---------- ENTRIES PROVIDED ----------

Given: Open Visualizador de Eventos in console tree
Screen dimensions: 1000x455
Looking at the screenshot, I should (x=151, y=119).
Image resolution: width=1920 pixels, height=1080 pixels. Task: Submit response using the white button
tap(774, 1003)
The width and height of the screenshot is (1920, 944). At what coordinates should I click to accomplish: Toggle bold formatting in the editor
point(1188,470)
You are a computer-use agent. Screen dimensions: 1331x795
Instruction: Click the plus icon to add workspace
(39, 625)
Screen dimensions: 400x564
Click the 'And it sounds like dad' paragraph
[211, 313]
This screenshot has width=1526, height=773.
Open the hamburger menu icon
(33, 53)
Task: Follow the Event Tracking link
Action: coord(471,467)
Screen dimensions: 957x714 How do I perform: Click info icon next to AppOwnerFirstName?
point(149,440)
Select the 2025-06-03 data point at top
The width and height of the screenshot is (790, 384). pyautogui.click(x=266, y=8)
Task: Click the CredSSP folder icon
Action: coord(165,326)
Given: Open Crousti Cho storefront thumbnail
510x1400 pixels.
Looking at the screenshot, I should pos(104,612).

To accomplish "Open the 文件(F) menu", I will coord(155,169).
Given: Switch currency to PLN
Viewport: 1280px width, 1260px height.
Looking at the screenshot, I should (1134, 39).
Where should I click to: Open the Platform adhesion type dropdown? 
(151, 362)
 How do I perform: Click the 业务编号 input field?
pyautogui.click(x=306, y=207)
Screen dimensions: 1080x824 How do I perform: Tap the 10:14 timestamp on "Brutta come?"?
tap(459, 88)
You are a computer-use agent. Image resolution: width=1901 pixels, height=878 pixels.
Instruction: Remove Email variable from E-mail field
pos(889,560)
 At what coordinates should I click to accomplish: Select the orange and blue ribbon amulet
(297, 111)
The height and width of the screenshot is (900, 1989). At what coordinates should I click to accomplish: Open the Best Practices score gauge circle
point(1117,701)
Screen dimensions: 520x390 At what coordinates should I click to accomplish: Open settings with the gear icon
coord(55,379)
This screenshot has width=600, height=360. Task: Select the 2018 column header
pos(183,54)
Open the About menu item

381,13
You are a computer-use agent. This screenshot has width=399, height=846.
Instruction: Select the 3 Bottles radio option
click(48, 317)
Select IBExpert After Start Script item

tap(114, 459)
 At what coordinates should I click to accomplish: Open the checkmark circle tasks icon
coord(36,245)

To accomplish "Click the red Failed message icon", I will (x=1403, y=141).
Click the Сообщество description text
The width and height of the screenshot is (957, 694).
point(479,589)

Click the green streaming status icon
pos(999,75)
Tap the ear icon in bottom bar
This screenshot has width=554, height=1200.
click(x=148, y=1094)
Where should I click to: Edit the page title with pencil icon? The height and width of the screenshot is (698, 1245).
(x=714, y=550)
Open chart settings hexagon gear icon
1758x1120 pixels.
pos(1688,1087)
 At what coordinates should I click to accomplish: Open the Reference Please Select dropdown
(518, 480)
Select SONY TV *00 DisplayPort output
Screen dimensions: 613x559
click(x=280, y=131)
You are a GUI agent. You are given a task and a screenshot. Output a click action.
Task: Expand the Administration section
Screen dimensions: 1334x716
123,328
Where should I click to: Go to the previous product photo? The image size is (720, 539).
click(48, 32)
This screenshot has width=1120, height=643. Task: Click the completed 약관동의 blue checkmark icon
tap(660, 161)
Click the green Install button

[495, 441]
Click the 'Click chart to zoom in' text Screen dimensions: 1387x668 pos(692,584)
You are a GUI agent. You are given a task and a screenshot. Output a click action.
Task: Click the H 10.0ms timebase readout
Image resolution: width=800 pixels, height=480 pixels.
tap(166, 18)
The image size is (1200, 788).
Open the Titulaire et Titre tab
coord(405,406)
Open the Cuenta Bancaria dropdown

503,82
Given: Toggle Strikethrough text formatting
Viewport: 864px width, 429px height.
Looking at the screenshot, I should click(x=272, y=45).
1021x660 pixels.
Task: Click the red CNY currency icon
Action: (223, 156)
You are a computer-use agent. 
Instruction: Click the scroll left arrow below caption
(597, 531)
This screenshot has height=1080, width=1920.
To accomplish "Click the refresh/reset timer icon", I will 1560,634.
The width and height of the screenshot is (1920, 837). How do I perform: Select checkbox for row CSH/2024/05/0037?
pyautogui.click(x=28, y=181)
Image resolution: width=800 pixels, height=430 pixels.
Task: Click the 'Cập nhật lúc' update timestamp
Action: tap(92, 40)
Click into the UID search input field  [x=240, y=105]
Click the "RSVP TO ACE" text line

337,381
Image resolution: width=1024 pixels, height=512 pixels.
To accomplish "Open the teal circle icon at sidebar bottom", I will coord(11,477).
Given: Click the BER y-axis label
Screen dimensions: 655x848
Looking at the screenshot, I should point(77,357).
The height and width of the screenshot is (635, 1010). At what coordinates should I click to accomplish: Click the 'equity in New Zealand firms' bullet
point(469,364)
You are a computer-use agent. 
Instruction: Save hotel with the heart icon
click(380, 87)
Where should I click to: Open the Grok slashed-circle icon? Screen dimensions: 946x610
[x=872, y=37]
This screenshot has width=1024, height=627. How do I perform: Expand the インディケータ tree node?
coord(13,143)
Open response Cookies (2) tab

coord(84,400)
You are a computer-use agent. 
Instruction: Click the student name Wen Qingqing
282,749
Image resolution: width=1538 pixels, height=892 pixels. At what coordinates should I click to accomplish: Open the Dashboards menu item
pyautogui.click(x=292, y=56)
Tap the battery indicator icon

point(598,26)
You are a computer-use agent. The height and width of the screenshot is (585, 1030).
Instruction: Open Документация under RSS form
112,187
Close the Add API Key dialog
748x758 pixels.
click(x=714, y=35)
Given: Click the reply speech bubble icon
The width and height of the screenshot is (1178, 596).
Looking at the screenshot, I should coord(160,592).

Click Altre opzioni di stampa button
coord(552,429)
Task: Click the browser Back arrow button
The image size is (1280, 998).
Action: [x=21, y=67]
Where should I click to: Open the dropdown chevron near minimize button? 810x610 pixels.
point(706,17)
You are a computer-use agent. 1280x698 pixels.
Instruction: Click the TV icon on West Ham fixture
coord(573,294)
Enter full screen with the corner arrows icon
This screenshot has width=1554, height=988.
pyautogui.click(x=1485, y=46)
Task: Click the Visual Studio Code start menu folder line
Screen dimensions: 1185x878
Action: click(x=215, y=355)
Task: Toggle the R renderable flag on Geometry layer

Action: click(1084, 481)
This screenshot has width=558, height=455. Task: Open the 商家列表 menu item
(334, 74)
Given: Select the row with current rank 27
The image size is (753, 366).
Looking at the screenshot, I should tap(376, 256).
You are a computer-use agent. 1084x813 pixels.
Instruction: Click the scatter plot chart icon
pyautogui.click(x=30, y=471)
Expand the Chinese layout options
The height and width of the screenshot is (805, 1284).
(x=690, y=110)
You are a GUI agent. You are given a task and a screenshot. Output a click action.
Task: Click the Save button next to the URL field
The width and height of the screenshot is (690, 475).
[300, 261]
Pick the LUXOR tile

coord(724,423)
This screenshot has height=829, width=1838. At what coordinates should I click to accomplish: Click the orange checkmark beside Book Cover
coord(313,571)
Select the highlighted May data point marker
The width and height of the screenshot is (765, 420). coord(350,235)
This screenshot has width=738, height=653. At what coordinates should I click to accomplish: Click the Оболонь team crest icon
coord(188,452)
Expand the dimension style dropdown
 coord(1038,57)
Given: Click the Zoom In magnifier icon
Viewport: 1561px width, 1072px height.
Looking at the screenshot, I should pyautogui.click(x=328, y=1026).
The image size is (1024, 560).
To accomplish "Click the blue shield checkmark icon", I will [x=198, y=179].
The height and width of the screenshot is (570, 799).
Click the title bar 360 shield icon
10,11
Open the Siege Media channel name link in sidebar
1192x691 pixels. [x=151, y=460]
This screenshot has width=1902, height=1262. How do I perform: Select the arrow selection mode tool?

----------

EXERCISE AIM:
Above are records; repeat only the lines starting at the line with "Click Altre opzioni di stampa button" and ending at the line with "Task: Click the Visual", exactly as they appear, both included.

COMPLETED TASK:
Click Altre opzioni di stampa button
coord(552,429)
Task: Click the browser Back arrow button
The image size is (1280, 998).
Action: [x=21, y=67]
Where should I click to: Open the dropdown chevron near minimize button? 810x610 pixels.
point(706,17)
You are a computer-use agent. 1280x698 pixels.
Instruction: Click the TV icon on West Ham fixture
coord(573,294)
Enter full screen with the corner arrows icon
This screenshot has width=1554, height=988.
pyautogui.click(x=1485, y=46)
Task: Click the Visual Studio Code start menu folder line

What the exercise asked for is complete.